Mansfield News

March 10, 2014

Pickle parade becoming big dill

Downtown Mansfield festival celebrates St. Patrick’s Day and hometown industry.

Downtown Mansfield will take on a green hue this weekend as the third annual Best Maid St. Paddy’s Pickle Parade and Palooza celebrates the city’s dill-seasoned history with a three-day party.

Everything is bigger this year. The city has agreed to shut down Main Street not only for the Saturday afternoon parade, but all day long, allowing for a centerpiece main stage that until now had been relegated to a side street.

The food and retail vendor area has expanded, hosting close to 70 booths, and the Saturday music lineup features an additional band. And the governing organization, the Pickle Mansfield Society (PMS), has eliminated the nominal admission that previously was charged for the children’s area.

The event, which opens Friday evening with live music, was a big draw from the start. City officials estimated that 5,000 people lined Main Street for the inaugural parade and beer-drinking, pickle-eating aftermath party. Last year the number doubled to 10,000, police estimated.

PMS President John Pressley, who has been watching extended weather forecasts (70 degrees and sunny is the consensus), didn’t hesitate when asked what he expects for this weekend’s turnout.

“15,” he said, meaning thousands.

Few expectations led up to the parade and palooza in 2012, Pressley said. And those participating in that first parade were the last to know how many people showed up.

“We had no clue how many people turned out for it until we turned off of Dallas Street and onto Main Street,” he said. “It was just wall-to-wall people. It was amazing.”

The festival is partly a celebration of St. Patrick’s Day, but its uniqueness comes from the homage it pays to Mansfield’s homegrown pickle and condiment maker, Best Maid Products, which opened in 1926 and now churns out 50 million pickles a year in Mansfield.

“It just says that Mansfield is a fun community to be in,” said Nancy Brown, one of 15 Pickle Queens. “We don’t take ourselves too seriously. You put on red wigs and green, ugly prom dresses and pretend you’re queen for a day.”
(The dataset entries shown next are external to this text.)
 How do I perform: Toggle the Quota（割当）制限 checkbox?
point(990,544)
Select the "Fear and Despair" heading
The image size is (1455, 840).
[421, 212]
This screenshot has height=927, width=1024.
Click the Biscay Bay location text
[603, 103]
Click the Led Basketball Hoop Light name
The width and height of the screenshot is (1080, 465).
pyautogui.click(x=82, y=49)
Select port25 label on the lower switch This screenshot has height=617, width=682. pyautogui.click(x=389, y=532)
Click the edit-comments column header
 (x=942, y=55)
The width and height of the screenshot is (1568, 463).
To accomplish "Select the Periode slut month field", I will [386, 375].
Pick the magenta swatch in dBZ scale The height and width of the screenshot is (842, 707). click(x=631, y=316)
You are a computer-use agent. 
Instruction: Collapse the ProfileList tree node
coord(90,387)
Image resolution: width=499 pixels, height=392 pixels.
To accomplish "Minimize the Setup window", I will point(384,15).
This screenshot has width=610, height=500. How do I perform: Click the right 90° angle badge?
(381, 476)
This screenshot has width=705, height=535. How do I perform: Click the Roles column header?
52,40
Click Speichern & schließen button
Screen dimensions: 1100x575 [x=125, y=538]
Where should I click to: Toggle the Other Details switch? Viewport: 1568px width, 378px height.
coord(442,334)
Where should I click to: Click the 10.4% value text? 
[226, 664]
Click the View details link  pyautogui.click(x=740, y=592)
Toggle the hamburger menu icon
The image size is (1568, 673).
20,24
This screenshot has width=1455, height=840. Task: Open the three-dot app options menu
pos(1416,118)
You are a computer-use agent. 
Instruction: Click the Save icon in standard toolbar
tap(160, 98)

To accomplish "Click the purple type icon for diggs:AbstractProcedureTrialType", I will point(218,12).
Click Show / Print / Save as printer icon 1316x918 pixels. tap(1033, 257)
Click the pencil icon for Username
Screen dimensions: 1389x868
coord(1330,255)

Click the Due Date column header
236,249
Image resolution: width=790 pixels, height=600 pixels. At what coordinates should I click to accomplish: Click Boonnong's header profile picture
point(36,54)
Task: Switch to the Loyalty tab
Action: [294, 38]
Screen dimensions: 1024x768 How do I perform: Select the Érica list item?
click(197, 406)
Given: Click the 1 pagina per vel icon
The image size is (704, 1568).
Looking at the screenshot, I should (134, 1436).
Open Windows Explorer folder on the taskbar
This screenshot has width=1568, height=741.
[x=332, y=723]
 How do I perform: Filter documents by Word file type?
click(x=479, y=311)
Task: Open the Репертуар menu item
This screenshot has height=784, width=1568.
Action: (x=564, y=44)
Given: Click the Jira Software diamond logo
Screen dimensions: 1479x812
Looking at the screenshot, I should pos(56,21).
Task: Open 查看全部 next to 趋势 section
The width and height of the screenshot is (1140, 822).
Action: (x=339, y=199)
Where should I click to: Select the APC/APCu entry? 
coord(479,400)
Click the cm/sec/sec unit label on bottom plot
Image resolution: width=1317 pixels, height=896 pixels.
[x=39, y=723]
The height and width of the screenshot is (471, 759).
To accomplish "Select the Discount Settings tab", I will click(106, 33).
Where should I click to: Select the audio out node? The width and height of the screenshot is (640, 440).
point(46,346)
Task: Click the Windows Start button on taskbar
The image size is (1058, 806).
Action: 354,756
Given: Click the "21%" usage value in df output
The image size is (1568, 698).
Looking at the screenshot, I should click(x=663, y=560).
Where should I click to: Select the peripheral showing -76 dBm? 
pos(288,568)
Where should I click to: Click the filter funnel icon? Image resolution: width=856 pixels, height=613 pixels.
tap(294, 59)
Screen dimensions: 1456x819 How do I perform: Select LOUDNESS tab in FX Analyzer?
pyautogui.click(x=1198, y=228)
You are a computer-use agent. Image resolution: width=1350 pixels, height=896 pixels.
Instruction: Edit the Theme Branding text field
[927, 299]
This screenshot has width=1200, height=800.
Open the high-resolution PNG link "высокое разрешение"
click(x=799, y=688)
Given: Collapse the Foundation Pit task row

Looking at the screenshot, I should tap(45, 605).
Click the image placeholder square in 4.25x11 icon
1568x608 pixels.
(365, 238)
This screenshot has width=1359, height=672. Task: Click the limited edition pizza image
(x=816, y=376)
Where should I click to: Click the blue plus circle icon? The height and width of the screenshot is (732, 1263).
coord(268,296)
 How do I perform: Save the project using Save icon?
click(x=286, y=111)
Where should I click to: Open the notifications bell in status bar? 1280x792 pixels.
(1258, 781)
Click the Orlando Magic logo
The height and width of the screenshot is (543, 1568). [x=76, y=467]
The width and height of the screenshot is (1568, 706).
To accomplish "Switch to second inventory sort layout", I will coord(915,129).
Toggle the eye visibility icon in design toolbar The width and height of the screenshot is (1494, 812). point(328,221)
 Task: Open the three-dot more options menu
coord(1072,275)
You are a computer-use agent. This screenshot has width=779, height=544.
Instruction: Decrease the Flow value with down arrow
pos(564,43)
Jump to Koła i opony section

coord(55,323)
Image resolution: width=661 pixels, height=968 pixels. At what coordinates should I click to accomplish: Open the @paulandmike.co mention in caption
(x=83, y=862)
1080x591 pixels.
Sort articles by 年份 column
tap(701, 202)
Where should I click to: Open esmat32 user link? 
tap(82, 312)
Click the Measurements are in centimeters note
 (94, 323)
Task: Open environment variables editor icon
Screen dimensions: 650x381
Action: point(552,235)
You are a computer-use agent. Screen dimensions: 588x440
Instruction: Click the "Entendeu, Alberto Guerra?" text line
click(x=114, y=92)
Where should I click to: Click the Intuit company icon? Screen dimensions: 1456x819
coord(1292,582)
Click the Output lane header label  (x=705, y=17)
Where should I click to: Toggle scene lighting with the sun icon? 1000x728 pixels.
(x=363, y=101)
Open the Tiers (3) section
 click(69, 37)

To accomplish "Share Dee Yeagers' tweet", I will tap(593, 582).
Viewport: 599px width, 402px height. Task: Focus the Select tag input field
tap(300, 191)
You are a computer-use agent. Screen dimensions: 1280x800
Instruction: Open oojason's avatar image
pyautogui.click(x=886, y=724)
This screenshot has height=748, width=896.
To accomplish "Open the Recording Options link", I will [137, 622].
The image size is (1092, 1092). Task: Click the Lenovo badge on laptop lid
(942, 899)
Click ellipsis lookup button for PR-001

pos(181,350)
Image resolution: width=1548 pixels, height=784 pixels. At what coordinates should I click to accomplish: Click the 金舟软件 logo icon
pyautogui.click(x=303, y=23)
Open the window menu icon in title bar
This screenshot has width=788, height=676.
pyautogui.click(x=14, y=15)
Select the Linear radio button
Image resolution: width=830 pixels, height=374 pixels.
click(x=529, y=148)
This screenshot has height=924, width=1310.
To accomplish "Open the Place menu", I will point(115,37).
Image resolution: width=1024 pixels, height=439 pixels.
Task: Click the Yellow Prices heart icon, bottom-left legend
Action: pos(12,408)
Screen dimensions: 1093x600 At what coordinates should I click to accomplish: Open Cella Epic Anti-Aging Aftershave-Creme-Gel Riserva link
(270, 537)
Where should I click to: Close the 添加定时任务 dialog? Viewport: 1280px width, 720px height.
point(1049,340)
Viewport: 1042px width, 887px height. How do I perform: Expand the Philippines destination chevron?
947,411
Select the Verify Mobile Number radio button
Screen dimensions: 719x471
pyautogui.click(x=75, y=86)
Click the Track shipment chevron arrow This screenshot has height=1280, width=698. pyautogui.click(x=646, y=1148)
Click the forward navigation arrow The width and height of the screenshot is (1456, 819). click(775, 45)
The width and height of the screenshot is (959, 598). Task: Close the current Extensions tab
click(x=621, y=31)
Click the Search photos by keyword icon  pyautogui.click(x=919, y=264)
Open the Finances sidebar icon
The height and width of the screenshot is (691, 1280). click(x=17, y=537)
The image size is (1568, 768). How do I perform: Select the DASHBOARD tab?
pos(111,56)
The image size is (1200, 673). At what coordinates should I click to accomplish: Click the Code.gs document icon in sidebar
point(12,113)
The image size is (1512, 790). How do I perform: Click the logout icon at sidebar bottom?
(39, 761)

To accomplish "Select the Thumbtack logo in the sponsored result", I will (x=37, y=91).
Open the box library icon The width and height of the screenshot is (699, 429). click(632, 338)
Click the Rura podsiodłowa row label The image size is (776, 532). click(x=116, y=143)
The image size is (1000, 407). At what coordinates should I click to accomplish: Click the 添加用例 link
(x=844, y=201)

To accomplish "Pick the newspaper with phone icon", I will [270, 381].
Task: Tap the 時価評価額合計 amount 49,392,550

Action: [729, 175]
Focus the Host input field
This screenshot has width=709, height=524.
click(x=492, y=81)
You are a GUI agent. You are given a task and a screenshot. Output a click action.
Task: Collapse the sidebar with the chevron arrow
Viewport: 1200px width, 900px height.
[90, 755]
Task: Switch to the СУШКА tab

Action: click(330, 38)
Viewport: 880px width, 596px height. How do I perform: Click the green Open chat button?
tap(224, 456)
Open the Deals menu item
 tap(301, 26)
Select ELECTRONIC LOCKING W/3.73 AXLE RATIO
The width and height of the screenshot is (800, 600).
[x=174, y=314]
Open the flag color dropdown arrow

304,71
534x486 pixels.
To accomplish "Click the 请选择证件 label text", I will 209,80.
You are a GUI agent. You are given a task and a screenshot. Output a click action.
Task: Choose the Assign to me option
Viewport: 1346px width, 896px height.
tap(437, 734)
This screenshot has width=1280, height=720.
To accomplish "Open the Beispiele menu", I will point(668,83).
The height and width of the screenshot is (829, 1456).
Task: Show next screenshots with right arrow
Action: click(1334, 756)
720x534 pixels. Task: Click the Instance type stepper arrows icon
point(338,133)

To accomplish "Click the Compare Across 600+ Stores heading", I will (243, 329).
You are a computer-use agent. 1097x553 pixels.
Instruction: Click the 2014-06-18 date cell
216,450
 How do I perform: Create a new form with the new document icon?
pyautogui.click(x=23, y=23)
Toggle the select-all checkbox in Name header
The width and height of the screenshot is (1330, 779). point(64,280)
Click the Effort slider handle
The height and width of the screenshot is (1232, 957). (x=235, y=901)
The festivities kick off at 7 p.m. Friday with the Clint Moody Band at Steven’s Garden and Grill, 223 Depot St., a block east of Main Street.

Saturday morning, runners and walkers can choose among three routes -- five kilometers, 10 kilometers and one mile. The festivals website -- has information on fun-run registration and festival activities.

The main area opens at noon Saturday, including the vendors and the children’s area, which features a petting zoo, crafts, live music for kids, tennis lessons, two inflatable bounce houses and a bubble pit.

The parade, which will be the largest yet with 70 entries, begins at 2 p.m. At 6 p.m., the festival will host pickle-eating and pickle-juice-drinking contests.

The disco group, Le Freak, will headline the free concert at about 9 p.m. The openers are a local group, Rental Rockers, at 4 p.m., and Houston-native Grateful Geezers at 6:45 p.m.

Sunday, the Farr Best Theater at 109 N. Main St. will show “The Wizard of Oz” at 2 p.m. Admission is free. Donations to Feed the Kids for Summer, a program of nonprofit Common Ground, will be accepted.